▸ Exercise A: In the passage about the Terra stablecoin, what fixed value is a stablecoin usually meant to hold?
▸ Exercise B: Retype the stretch of the passage about the Terra stablecoin from "Billions were wiped" through "a wider downturn?".
##### Extract
Billions were wiped off the cryptocurrency market this week with the collapse of the Terra “stablecoin”. But is its failure just another example of the here-today-gone-tomorrow nature of the sector, or could it be the beginning of a wider downturn?
Terra is a stablecoin – a cryptocurrency that is intended to have a fixed value, typically $1. Stablecoins function similarly to a bank in the crypto ecosystem, providing a safe place to store money and greasing the wheels of commerce.
Many stablecoins, such as USDC and Tether, get their stability from large reserves, and are supposed to keep enough liquid assets on hand to cover all of the coins in circulation. But Terra is a new breed of “algorithmic stablecoin”, which effectively prints money out of thin air and uses a complex set of “smart contracts” to try to ensure the value hovers as close to $1 as possible. That arrangement worked – until it suddenly didn’t.
##########
##### Data rows
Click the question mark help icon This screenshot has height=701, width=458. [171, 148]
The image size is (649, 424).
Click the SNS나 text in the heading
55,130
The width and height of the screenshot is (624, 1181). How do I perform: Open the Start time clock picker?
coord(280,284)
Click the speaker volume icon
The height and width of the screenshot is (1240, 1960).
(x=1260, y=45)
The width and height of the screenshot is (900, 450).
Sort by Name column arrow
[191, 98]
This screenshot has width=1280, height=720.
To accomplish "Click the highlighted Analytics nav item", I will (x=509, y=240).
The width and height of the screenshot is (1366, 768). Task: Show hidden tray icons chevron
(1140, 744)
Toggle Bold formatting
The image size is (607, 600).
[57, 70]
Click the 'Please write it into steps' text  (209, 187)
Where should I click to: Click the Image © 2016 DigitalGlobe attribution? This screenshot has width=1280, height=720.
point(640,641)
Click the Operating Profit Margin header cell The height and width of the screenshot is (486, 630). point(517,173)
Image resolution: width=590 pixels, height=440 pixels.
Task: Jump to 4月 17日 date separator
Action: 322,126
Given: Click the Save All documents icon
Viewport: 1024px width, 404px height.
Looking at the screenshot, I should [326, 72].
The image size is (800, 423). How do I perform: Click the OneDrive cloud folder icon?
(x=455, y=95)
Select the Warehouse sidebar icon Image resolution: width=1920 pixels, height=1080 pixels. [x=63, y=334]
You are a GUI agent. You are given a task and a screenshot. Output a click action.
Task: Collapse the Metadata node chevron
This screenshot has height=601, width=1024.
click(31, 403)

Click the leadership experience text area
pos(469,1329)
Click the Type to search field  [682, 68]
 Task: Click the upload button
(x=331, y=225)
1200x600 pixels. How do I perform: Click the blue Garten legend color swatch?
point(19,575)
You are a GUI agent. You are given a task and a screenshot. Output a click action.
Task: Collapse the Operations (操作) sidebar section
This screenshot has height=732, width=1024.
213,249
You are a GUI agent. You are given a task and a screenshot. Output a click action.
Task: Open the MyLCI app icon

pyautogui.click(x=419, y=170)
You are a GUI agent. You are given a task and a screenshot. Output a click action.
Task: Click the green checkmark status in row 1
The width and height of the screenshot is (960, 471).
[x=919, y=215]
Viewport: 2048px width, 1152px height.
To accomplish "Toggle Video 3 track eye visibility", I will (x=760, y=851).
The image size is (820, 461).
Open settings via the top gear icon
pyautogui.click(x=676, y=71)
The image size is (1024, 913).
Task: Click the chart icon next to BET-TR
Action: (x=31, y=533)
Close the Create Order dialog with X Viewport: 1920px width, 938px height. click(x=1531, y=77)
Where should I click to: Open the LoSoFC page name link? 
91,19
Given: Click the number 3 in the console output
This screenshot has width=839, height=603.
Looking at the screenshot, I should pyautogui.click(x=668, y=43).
##########
▸ Final result A: $1.

▸ Final result B:
Billions were wiped off the cryptocurrency market this week with the collapse of the Terra “stablecoin”. But is its failure just another example of the here-today-gone-tomorrow nature of the sector, or could it be the beginning of a wider downturn?